– Просто отвечай на вопросы Митча, – сказала она, и я почти перестала плакать, когда она сказала: – Надеюсь, нас не обвинят из-за того, что это ты напоила мальчишку.
К тому времени как первый детектив пришёл взять у меня показания, я была до того выжата, что весь допрос казался мне нелепым набором слов. Язык с трудом двигался, но я, как могла, рассказала всю правду, умолчав лишь о поцелуе, о своём маленьком секрете, ярком эпизоде, теперь поблёкшем. То, что мы совершили, разрушило наш поцелуй, вынудило и его считать ошибкой.
Первый детектив выпытывал детали аварии. Но после того, как Тиг меня поцеловал, мы допили вино и ещё покурили, ночь стала калейдоскопом красок и форм, утративших какой-либо смысл. Я говорила правду, и эта правда укладывалась всего в три слова:
Я не помню.
Я повторяла их снова и снова, мой распухший рот выдавал только гласные. Я-е-ооо-ю. Когда мы ненадолго вышли поесть, всплыло первое явственное воспоминание: лицо миссис Шипли. Писклявый голос Лолли. Эми, Пол плачет.
Я не помнила. Богом клянусь, я ничего не помнила целых шесть дней, вплоть до второго допроса, когда новый, похожий на отца детектив пожал плечами и сказал: Это было на прошлой неделе.
Адвокат улыбнулся, показав голливудские зубы, квадратные, жемчужно-белые на фоне мокрого розового рта. У моих родителей зубы тоже были безупречными, но никто из них не улыбался. Я сидела, как большая глыба, и молчала, хотя язык уже не болел. Он чудесным образом прошёл, как заверил доктор – он сказал, благодаря системе кровеносных сосудов язык всегда восстанавливается очень быстро. Зато болело всё тело. Под одеждой я была как измятый персик, в жёлтых, чёрных, пурпурных, коричневых синяках. Адвокат сказал:
– С прошлой недели ничего не изменилось.
– Давайте ещё раз, – попросил детектив. – Может, всплывёт…

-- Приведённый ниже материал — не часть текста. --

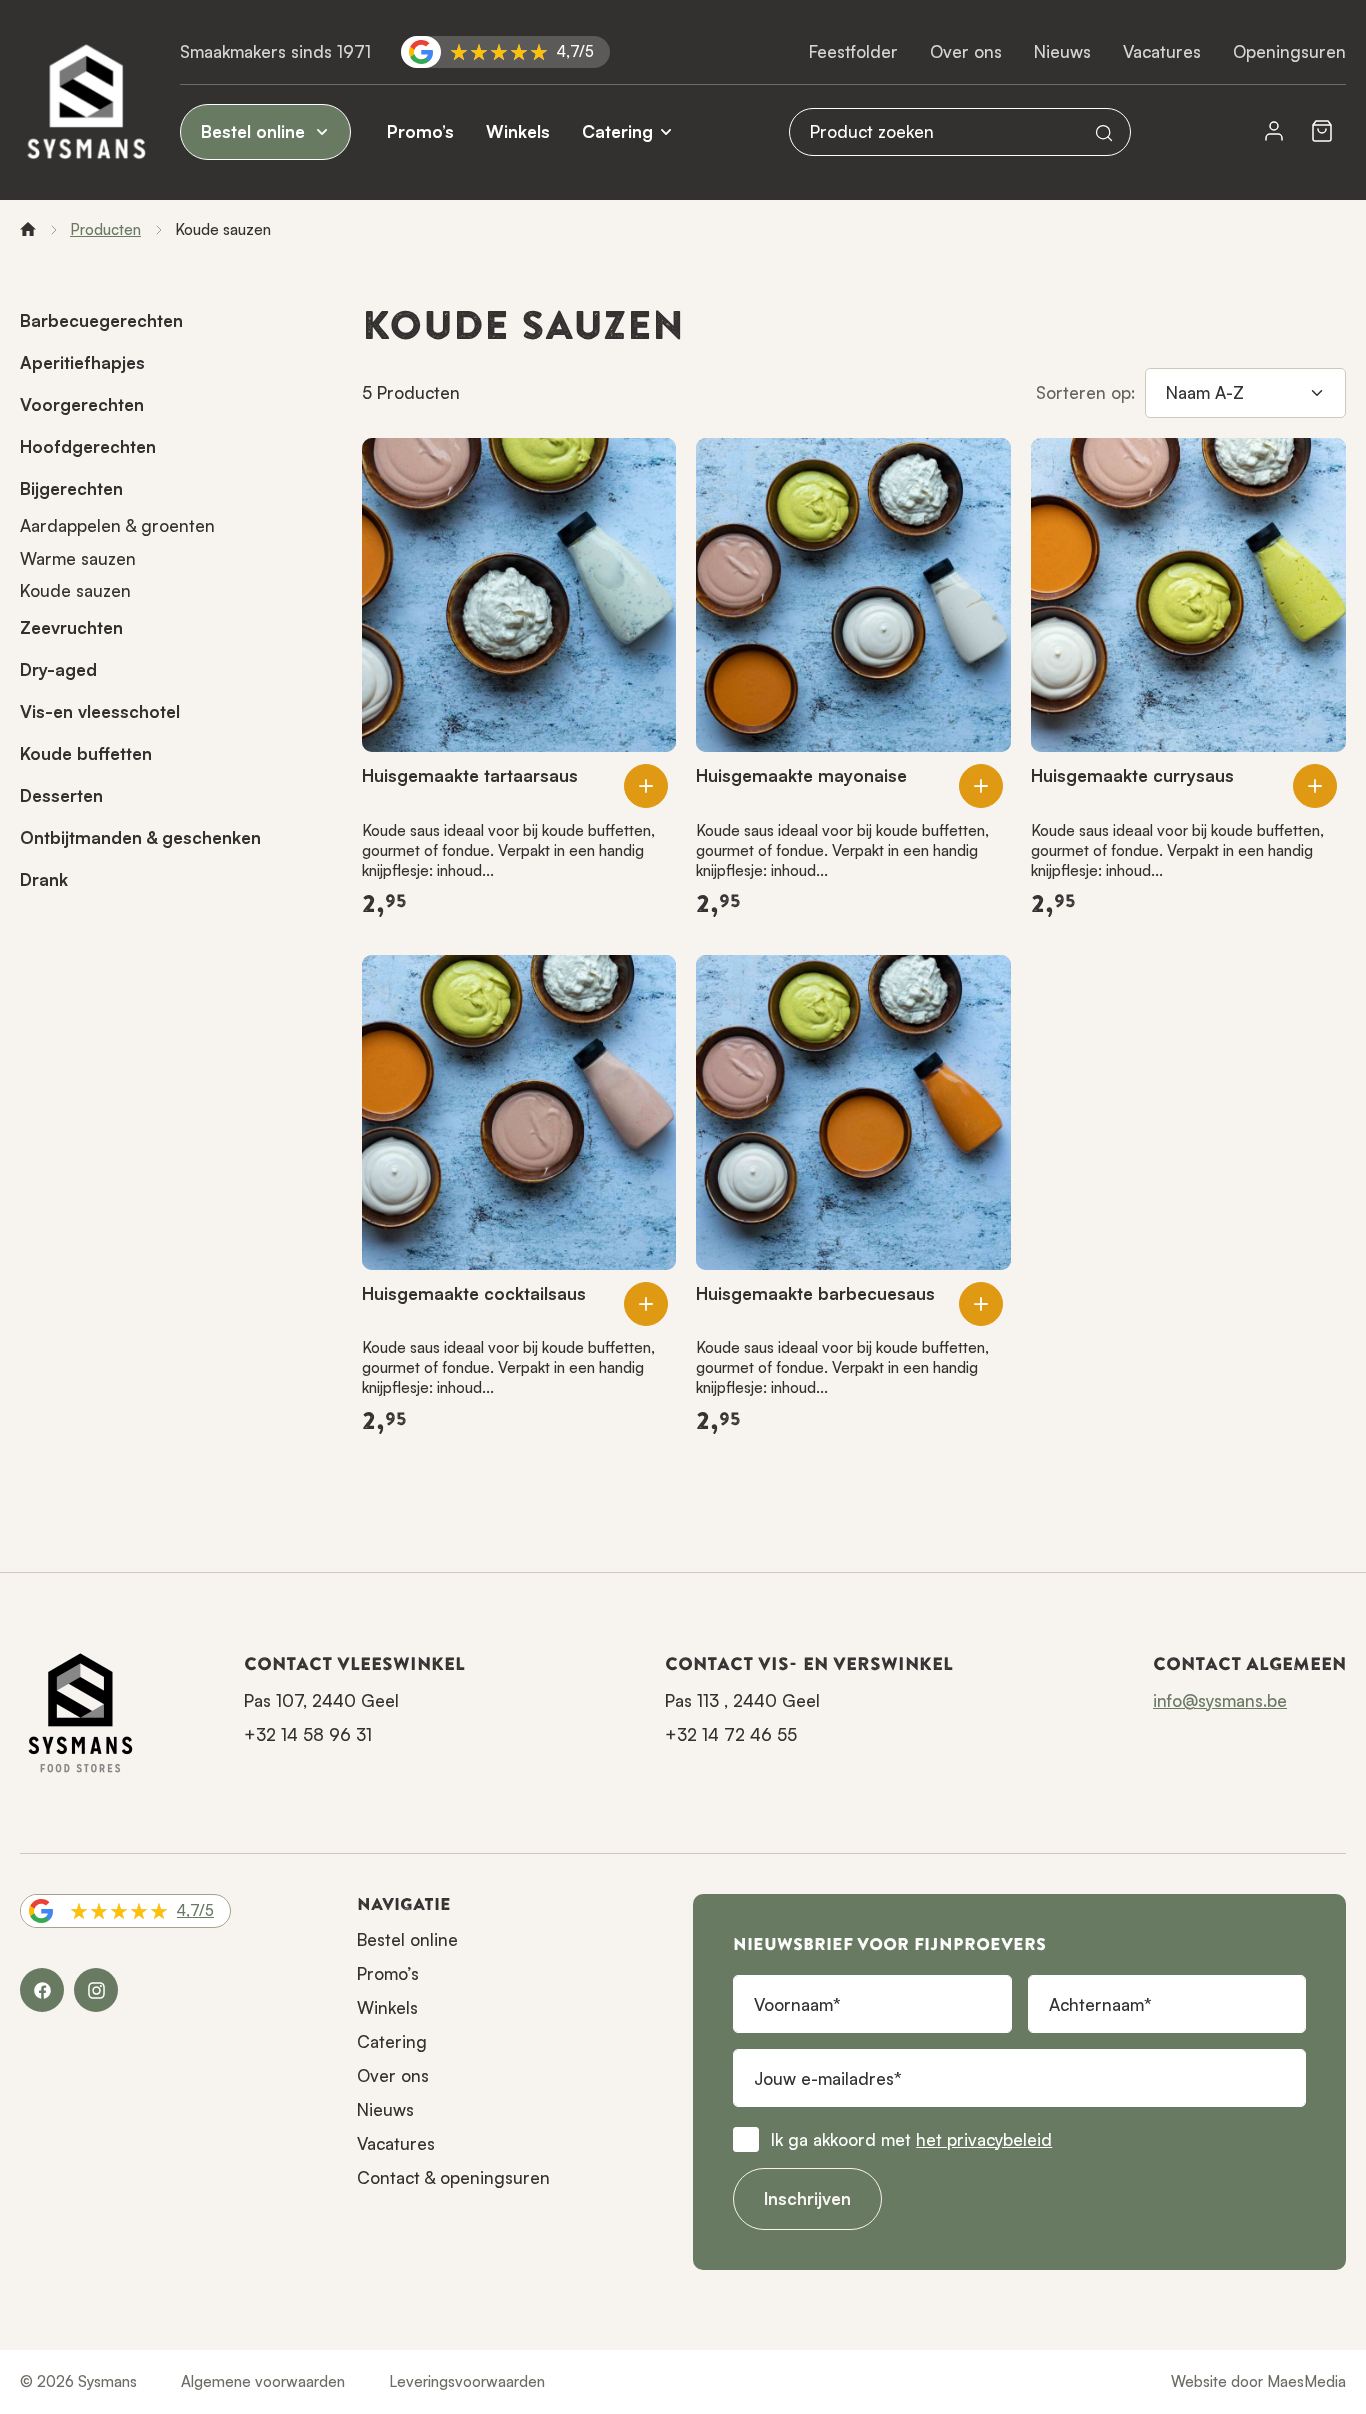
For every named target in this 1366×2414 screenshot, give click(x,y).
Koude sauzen (75, 590)
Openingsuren (1289, 51)
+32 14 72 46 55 (731, 1734)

– Она старается. Ходит к доктору, – перебил детектив. – Может, терапия принесёт плоды, и тогда мы с вами свяжемся.
– Её показания могут…
– Да, – вновь оборвал его адвокат. – Я понимаю, для вас будет очень удобно, если она вспомнит. Имея в наличии её показания, вы сможете вынести приговор мальчишке без свидетельств и расследований. Но это не её задача. Её задача – скорее поправиться.
Я опустила глаза, посмотрела на свои руки. На стуле в стороне сидел молодой юрист, с суровым видом что-то записывавший. Напротив него – молодой полицейский, тоже с раскрытым блокнотом. Их присутствие в этой комнате не играло роли. Значимее всего были мой адвокат и детектив. После них – мои родители. Высокий, импозантный отец в сшитом на заказ костюме, стоившем больше, чем зарплата полицейского за месяц, и стройная мама, сидевшая возле меня с очень прямой спиной. Я могла что-то сказать, но, как и лакеи, не имела права голоса. Не имела права ничего решать.
– Моя работа – сидеть здесь и задавать вопросы, пока я не получу ясных показаний, – твёрдо сказал детектив.
– Думаю, Митча это устроит, за пятьсот в час, – заметил отец. Адвокат сдавленно усмехнулся, подняв ладонь вверх.
– Все мы знаем, кто виноват в аварии, – нервно прошипела мать.
Мы знали. За рулём был Тиг. Так сказали родители и адвокат. Так сказала полиция, и это было логично. Машина была его. Он всегда водил.
Кроме одной-единственной ночи. Но об этом я не сказала.
Я умолчала. Но не намеренно. Не как о поцелуе. Просто… умолчала и всё.
Адвокат сказал:
– Вы уже арестовали мальчика.
Я знала, что услышу эти слова, но всё же… Я посмотрела на адвоката, желая увидеть в его взгляде подтверждение, и увидела. Мать положила руку мне на бедро, крепко сжала, и эта хватка втолкнула меня обратно в моё тело. Моя туша вдруг стала больше места, которое на самом деле занимала на диване.